The campus consolidated Mercer services and offered new programs in an attractive setting. With 223 private rooms, the nearly one million square foot facility has a glass atrium connecting the medical center with offices and amenities, including a spa, bistro, coffee kiosk and two gift shops. The new Capital Health Medical Center–Hopewell offers advanced services, including the Capital Institute for Neurosciences; a center for digestive health; a center for oncology; pediatric services (including a separate pediatric emergency department), a metabolic and weight loss center, a heart and vascular institute (including a chest pain center), a center for comprehensive breast care, an acute care surgery, orthopedics, radiology (with a separate women’s imaging center) and more.

The new medical center incorporates a birthing center with a Level II NICU sharing staff with the new regional perinatal center at Capital Health Regional Medical Center in Trenton. To accommodate staff sharing, the obstetrics departments in both hospitals have similar floor plans and equipment placement for a universal room effect.

Capital Health Medical Center–Hopewell supports efficient medical processes. Operating rooms were designed to house new surgical technology such as a robotic surgery system. A unique hybrid operating room allows neurosurgeons to perform both endovascular and open neurosurgical procedures within the same room. All interventional spaces are adjacent to a central pre- and post-operating recovery space creating an interventional platform on a single floor.

Safety and quality were key to Hopewell’s layout, with separate corridors for testing and treatment procedures so that inpatients are sheltered from the public mall space. This promotes patient privacy and reduces infection and other risks. There are separate chutes for soiled linens, waste and recyclables centrally located on every nursing unit, leading directly to environmental services. Every room was designed and outfitted to prevent safety hazards such as falls and infections, and is designed same-handed, so nurses and doctors can standardize bedside care. Bathrooms are on the headwall and feature European designs with sloped shower floors to prevent falls.
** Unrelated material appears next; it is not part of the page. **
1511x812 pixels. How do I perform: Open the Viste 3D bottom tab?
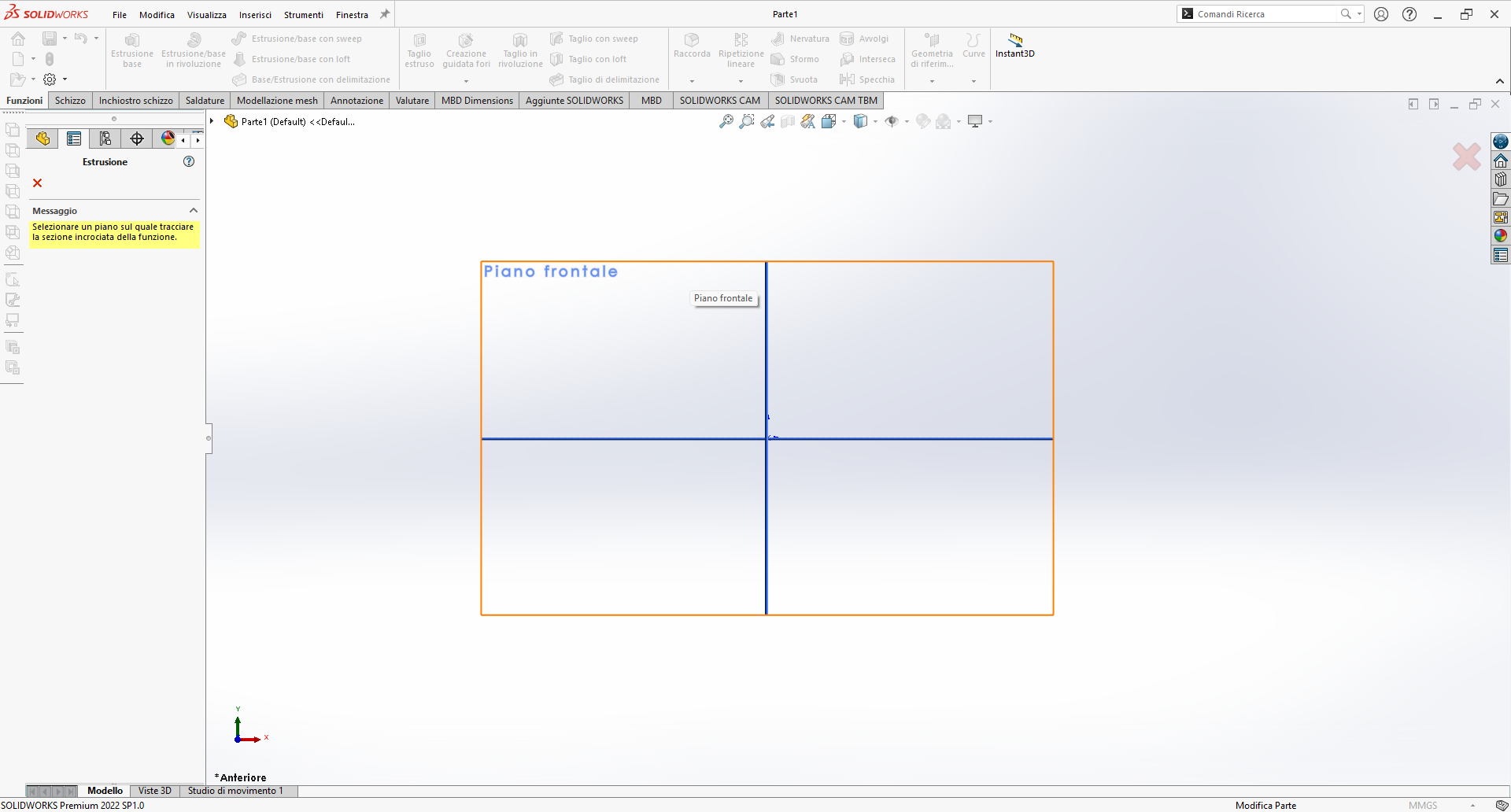point(154,791)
Green building practices were used as a two-fold way of increasing long-term sustainability while promoting Capital Health as a cutting-edge provider. Roof gardens recycle rainwater and reduce heating and cooling requirements. Local building materials were used, on-site farming and woodlands preserved, and bioswales trapping runoff pollutants in the parking areas meet criteria set by the U.S. Green Building Council’s Leadership in Energy and Environmental Design (LEED) rating system. In December 2012, Capital Health joined only 28 hospitals nationwide to achieve LEED Gold certification.

The medical center was planned for a future 500-bed expansion, in two additional inpatient bed towers built without interrupting hospital functions. The goal was developing facilities that provide access to high-level services mostly restricted to large cities, particularly in neuroscience, digestive health and surgery (including orthopedics, bariatrics, breast, plastic and reconstructive vascular and acute care). Recruiting top physicians requires appropriate consulting rooms, views, wide corridors and updated technology.

While new facilities were essential to rebranding Capital Health, leadership knew the services and people are critical. With state-of-the-art facilities and services, staff produce optimum efficiencies for long-term stability and growth. Capital Health’s promise to patients and their families is a new kind of healthcare in peaceful, accessible environments that transcends the traditional patient experience.